Lebensmittelvergiftungen durch den Erreger Clostridium (Cl.) botulinum sind relativ selten. In Deutschland werden dem Robert Koch-Institut jährlich rund 20 Fälle gemeldet. Aufgrund der hohen Sterblichkeitsrate ist der Botulismus trotzdem ein ernst zu nehmendes gesundheitliches
und lebensmittelhygienisches Problem. Keime von Cl. botulinum kommen weltweit vor. Sie selbst stellen noch keine Gefahr dar, können aber während ihrer Vermehrung im Lebensmittel Gifte bilden. Der Verbraucher kann das Risiko einer Erkrankung durch Cl. botulinum deutlich reduzieren. Auf die hierzu erforderlichen Maßnahmen soll im Folgenden hingewiesen werden.

Geschichtliches

Als erster hat J. KERNER (1786-1862) einen Zusammenhang zwischen dem Verzehr verdorbener Blut- und Leberwürste mit schweren Erkrankungsformen erkannt, die häufig zum Tod führten. Die Mikrobiologie steckte noch in den Kinderschuhen.
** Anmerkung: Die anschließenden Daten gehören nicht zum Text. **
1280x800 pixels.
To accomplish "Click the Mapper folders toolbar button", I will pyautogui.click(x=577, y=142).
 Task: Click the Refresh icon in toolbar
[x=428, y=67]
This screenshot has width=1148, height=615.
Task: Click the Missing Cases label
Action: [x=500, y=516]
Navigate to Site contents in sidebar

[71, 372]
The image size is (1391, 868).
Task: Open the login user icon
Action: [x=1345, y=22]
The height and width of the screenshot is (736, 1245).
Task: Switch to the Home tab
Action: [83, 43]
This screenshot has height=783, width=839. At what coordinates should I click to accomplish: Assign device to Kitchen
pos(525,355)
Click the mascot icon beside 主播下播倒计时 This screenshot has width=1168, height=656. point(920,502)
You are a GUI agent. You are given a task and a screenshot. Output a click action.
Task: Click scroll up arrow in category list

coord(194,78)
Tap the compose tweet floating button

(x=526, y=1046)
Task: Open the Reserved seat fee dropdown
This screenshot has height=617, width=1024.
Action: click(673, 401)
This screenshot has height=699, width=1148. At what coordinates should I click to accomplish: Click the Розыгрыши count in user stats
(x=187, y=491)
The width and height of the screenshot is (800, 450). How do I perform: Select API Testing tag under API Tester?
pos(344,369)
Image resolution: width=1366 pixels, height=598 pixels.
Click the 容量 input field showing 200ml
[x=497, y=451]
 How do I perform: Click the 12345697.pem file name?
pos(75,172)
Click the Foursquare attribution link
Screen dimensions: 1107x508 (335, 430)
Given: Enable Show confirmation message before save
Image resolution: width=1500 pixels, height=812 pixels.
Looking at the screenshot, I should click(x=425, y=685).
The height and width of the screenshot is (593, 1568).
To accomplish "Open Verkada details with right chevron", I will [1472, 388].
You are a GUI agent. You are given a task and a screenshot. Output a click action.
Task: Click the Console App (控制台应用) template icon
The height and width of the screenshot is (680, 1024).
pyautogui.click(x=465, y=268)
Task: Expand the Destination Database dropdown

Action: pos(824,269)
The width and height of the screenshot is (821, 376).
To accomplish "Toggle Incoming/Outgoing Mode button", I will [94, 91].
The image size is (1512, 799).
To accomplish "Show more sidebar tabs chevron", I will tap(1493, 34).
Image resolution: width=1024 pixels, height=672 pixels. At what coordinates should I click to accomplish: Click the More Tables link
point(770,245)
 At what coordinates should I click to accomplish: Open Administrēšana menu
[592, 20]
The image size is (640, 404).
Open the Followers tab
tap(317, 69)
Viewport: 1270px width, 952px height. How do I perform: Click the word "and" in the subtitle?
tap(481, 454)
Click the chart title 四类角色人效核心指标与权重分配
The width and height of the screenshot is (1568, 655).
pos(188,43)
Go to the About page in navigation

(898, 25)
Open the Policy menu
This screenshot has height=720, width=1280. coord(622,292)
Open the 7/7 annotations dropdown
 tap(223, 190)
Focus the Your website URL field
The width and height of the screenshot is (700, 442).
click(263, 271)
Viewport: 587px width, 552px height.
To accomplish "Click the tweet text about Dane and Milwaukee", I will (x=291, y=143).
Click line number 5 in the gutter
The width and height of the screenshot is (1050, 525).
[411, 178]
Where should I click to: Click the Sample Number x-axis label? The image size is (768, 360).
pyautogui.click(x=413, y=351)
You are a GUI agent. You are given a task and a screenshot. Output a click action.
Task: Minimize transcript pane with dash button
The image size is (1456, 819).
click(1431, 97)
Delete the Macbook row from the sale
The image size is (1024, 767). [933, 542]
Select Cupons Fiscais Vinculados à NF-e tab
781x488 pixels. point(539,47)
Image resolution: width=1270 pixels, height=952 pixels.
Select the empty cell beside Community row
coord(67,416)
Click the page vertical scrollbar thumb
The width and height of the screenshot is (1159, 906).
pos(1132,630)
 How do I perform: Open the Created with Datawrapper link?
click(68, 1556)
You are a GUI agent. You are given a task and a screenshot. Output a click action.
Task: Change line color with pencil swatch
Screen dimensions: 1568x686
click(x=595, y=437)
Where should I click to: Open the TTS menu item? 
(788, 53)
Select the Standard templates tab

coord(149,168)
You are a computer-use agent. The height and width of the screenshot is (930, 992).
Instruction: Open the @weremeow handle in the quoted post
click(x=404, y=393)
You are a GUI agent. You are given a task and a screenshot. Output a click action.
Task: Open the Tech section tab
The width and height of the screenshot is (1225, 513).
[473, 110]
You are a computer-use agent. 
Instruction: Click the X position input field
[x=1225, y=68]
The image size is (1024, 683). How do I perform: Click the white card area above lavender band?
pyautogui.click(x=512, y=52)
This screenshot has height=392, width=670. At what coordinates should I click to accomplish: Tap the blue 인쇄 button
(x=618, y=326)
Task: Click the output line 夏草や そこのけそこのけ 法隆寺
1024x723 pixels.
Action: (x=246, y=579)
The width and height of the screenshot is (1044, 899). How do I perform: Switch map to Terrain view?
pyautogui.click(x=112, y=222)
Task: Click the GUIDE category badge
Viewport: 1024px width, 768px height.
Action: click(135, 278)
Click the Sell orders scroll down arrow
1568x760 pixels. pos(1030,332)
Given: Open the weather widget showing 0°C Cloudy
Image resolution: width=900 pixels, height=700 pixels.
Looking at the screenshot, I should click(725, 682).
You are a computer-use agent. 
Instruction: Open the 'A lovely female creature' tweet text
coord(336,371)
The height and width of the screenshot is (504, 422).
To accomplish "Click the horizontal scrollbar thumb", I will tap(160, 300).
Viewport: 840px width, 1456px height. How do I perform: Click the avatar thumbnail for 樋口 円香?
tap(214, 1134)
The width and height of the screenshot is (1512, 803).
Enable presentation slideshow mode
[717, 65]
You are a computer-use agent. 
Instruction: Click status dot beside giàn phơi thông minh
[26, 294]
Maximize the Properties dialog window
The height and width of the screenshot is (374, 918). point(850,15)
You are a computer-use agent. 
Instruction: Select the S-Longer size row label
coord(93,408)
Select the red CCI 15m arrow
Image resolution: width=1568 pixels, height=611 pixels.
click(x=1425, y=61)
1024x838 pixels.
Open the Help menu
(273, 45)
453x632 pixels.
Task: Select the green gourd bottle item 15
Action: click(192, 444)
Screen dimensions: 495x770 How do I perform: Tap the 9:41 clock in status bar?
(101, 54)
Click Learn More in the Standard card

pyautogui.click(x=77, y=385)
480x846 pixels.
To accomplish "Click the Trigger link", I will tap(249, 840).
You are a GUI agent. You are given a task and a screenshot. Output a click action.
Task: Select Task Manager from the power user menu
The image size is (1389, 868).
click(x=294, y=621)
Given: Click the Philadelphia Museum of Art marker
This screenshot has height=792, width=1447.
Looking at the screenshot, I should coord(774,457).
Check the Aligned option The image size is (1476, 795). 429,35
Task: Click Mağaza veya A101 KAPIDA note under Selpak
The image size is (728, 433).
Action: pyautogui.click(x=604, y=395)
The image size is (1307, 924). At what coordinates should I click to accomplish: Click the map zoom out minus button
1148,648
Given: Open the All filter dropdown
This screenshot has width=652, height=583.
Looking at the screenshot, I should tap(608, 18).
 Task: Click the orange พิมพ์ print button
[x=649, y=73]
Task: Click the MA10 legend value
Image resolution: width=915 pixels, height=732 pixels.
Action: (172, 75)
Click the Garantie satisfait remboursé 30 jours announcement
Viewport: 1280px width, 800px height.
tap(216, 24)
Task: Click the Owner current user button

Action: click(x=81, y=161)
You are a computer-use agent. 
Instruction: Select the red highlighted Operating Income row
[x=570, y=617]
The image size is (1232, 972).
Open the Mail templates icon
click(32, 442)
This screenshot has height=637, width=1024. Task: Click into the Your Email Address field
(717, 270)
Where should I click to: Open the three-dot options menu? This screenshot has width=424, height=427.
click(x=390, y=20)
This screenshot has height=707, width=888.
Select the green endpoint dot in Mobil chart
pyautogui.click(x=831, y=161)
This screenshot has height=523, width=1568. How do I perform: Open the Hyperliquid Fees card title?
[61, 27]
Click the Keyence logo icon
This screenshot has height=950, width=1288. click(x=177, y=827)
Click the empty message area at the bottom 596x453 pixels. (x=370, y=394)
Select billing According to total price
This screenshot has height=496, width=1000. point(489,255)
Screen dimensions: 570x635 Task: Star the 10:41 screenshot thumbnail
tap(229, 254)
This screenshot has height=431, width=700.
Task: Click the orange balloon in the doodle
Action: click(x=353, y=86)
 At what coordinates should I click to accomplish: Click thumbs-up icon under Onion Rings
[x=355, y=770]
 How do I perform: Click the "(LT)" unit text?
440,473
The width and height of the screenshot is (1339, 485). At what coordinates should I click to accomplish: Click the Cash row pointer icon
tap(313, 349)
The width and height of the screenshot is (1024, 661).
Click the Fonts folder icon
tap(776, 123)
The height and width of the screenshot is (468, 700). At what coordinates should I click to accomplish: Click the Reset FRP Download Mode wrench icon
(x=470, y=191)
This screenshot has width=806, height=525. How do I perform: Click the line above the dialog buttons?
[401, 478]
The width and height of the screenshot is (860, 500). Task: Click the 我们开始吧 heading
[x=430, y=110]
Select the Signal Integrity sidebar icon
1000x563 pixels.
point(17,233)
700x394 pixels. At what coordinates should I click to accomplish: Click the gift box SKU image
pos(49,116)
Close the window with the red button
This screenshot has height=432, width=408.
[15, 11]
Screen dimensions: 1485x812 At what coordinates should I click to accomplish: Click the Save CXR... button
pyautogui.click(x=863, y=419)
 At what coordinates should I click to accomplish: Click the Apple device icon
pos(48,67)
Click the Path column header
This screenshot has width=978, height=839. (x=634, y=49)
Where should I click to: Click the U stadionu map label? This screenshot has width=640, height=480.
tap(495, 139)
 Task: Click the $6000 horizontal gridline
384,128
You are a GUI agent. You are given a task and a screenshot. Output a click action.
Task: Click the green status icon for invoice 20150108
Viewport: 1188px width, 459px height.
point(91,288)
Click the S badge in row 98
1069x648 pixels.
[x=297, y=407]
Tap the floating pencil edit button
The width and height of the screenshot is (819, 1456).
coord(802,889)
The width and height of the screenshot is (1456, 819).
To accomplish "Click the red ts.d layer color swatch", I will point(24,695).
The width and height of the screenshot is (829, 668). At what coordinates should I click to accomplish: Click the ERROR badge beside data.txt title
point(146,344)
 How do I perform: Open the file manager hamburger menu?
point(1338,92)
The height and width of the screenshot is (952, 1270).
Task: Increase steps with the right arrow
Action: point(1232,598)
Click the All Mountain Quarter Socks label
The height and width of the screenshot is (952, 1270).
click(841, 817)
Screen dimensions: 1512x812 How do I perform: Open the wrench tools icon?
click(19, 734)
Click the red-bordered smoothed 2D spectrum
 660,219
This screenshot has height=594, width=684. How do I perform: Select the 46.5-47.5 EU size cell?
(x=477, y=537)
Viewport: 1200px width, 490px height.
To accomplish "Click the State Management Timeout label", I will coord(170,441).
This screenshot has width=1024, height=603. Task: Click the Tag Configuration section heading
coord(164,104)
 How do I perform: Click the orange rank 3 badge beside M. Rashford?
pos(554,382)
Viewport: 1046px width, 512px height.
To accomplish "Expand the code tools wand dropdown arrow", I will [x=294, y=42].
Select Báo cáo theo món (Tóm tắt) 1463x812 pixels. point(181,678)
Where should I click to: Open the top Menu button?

Erst 1897 gelang es VAN
ERMENGEM, die Keime, die diese Erkrankungen verursachten, zu isolieren und ihre Eigenschaften zu beschreiben. Da sie vor allem in verdorbener Wurst (lat. „botulus“) gefunden wurden, gab man ihnen den Namen Cl. botulinum.

Mikrobiologische Aspekte

Cl. botulinum ist ein „Anaerobier“; er wächst nur in einer sauerstofffreien Atmosphäre. Er bildet hitzebeständige Sporen, die erst bei Temperaturen über 100°C abgetötet werden. Der Keim kommt weltweit im Erdboden und in küstennahen Gewässern vor. Cl. botulinum kann Gifte, so genannte Neurotoxine, bilden, die zu den stärksten Giften überhaupt zählen. Diese Gifte schädigen das Nervengewebe und verursachen dadurch „schlaffe Lähmungen“. Man unterscheidet verschiedene Toxintypen, die mit den Buchstaben A bis G bezeichnet werden. Lebensmittelhygienisch bedeutsam sind die Stämme der Cl. botulinum-Gruppen I (Eiweiß zersetzend) und II (nicht Eiweiß zersetzend). Die Stämme der Gruppe II sind insofern besonders gefährlich, als ihre Anwesenheit im Lebensmittel keine Geruchsabweichung, Gasbildung oder Gewebszerfall zur Folge hat und deshalb vom Verbraucher nicht zu erkennen ist. Da die Botulinum-Toxine hitzeempfindlich sind, werden sie beim Kochen nach Erreichen einer Innentemperatur von 100°C im Lebensmittel in wenigen Sekunden inaktiviert. Bei einer Temperatur von nur 80°C werden hierfür aber bereits sechs Minuten benötigt.

Gesundheitliche Aspekte

Als Botulismus wird die Erkrankung bezeichnet, die durch Aufnahme des im Lebensmittel gebildeten Toxins hervorgerufen wird. Nach zwölf bis 36 Stunden (wenn nur geringe Toxinmengen aufgenommen wurden auch erst nach mehreren Tagen) treten Übelkeit, Durchfall oder Verstopfung sowie neurologische Symptome auf. Dabei kann es zu Mundtrockenheit, Sehstörungen (Doppelbilder, Verschwommensehen, Lichtscheu),
Schluckstörungen und einer akut einsetzenden Augenmuskellähmung sowie einer schnell fortschreitenden schlaffen Lähmung (auch der Atemmuskulatur) kommen. Die Patienten sind in diesem Stadium bei vollem Bewusstsein. Sie gehören umgehend in ärztliche Behandlung. Möglichst frühzeitig sollte Botulismus- Antitoxin verabreicht und eine unterstützende intensivmedizinische Behandlung begonnen werden. Eine Sonderform des Botulismus stellt der Säuglingsbotulismus dar, der bei Kindern im ersten Lebensjahr – ganz besonders in den ersten sechs Monaten – auftreten kann. Säuglingsbotulismus kommt weltweit vor. In Deutschland ist er sehr selten. Ursache ist eine nur in den ersten Lebensmonaten mögliche Besiedlung des Darms mit Cl. botulinum, die zum Auskeimen und dabei zu einer Toxinbildung führt. Das Toxin bewirkt
eine Muskellähmung, von der auch die Atemmuskulatur betroffen sein kann. Eine lebensbedrohende Atemlähmung ist die Folge. Bei älteren Kindern und Erwachsenen besteht diese Gefahr nicht mehr, vermutlich wirkt eine stabile Darmflora dem entgegen.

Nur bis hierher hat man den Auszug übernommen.